▸ Partes del ejercicio:
**1)** ¿Qué cargo tiene Reyes Rodríguez según el texto fuente?
**2)** Di si cada afirmación concuerda con el texto fuente y cita las palabras que lo deciden: (a) los chads son hombres físicamente atractivos situados en la cima de la jerarquía masculina; (b) los algoritmos ayudan a mitigar el problema; (c) las stacys son las mujeres sexualmente exitosas.

▸ Texto fuente:
============================================================
Un lenguaje propio que deshumaniza
Tal y como pone de manifiesto el trabajo, el lenguaje desempeña un papel fundamental en la construcción de este marco ideológico, mediante un léxico propio que deshumaniza y refuerza sus narrativas. «Esta terminología es en realidad un pretexto para atacar a la otra persona sin sentirse culpable, para provocar una desconexión moral y emocional que justifique el discurso de odio», explica Reyes Rodríguez, doctoranda del Departamento de Psicología de la Universidad de Córdoba.
Bajo este prisma lingüístico, las mujeres son catalogadas como femoides (humanoides femeninos), las stacys son aquellas sexualmente exitosas, y los chads son los hombres físicamente atractivos que se encuentran en la cima de la jerarquía masculina, una especie de ‘machos alfa’ sobre los que también vierten su ira al considerarlos parte del problema.
El estudio se hace eco de algunas terminologías empleadas para referirse a las mujeres, como «ganado», «víbora», «carne asada» o «contenedores de esperma». Se trata de expresiones que se prodigan en redes y foros de internet, plataformas sin las que no podría entenderse este fenómeno y que según recoge la revisión sistemática funcionan como una especie de cámara de eco, un conjunto de entornos virtuales de validación que refuerzan su identidad colectiva y en los que los algoritmos, lejos de mitigar el problema, alimentan sus propias creencias y reflejan su visión particular del mundo, priorizando contenidos que consolidan sus propias percepciones y los radicalizan.
¿Un problema de salud mental?
============================================================
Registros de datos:
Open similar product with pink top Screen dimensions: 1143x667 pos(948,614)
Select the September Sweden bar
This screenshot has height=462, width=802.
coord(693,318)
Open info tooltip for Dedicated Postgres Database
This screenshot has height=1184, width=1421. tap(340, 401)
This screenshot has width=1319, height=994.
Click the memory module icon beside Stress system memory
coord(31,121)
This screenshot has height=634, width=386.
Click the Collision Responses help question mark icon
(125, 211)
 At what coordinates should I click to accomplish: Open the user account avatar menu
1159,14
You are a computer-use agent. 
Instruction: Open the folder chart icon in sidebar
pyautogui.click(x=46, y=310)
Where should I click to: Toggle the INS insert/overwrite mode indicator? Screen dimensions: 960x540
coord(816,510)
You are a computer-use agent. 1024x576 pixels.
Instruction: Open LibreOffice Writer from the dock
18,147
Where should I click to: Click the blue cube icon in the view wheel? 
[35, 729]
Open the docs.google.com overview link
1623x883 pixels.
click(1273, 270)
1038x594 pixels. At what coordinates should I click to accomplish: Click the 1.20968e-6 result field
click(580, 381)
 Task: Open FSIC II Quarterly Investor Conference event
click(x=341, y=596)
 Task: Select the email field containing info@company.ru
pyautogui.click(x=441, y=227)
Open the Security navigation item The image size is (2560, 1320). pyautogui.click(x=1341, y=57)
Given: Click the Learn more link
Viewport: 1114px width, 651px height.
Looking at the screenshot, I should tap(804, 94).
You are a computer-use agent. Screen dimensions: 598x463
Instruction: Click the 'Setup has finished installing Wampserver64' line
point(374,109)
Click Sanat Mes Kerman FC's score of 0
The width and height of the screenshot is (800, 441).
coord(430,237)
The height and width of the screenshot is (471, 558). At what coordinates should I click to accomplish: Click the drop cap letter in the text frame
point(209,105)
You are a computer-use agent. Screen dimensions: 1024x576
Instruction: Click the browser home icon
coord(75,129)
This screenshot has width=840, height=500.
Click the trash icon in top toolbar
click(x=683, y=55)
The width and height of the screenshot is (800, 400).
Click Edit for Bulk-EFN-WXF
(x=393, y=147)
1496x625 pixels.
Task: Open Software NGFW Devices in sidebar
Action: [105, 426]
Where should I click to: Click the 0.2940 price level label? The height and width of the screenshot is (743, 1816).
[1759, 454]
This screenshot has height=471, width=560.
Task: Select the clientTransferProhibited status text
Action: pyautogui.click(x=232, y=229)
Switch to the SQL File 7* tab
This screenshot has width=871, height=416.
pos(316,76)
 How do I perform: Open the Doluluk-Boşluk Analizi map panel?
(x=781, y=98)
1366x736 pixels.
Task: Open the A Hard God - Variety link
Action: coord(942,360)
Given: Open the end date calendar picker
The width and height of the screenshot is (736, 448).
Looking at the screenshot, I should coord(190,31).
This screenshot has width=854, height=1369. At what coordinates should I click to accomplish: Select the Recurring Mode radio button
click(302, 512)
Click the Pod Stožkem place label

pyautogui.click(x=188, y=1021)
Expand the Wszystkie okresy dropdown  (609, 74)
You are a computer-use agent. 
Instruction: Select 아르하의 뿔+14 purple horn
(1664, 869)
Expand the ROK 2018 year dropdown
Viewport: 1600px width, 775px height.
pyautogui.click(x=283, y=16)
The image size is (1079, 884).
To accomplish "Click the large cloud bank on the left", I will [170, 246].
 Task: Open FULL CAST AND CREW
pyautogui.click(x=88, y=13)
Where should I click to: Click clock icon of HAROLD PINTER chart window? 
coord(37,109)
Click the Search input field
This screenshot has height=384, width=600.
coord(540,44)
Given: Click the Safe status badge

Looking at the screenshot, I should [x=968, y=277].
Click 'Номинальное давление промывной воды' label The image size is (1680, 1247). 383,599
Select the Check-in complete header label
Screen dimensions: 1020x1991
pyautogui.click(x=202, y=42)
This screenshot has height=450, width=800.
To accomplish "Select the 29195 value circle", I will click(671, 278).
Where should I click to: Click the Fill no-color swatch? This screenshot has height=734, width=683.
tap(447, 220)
============================================================
▸ Respuestas por número:
**1)** Es doctoranda del Departamento de Psicología de la Universidad de Córdoba.

**2)**
(a) Sí: «los chads son los hombres físicamente atractivos que se encuentran en la cima de la jerarquía masculina».
(b) No: «los algoritmos, lejos de mitigar el problema, alimentan sus propias creencias».
(c) Sí: «las stacys son aquellas sexualmente exitosas».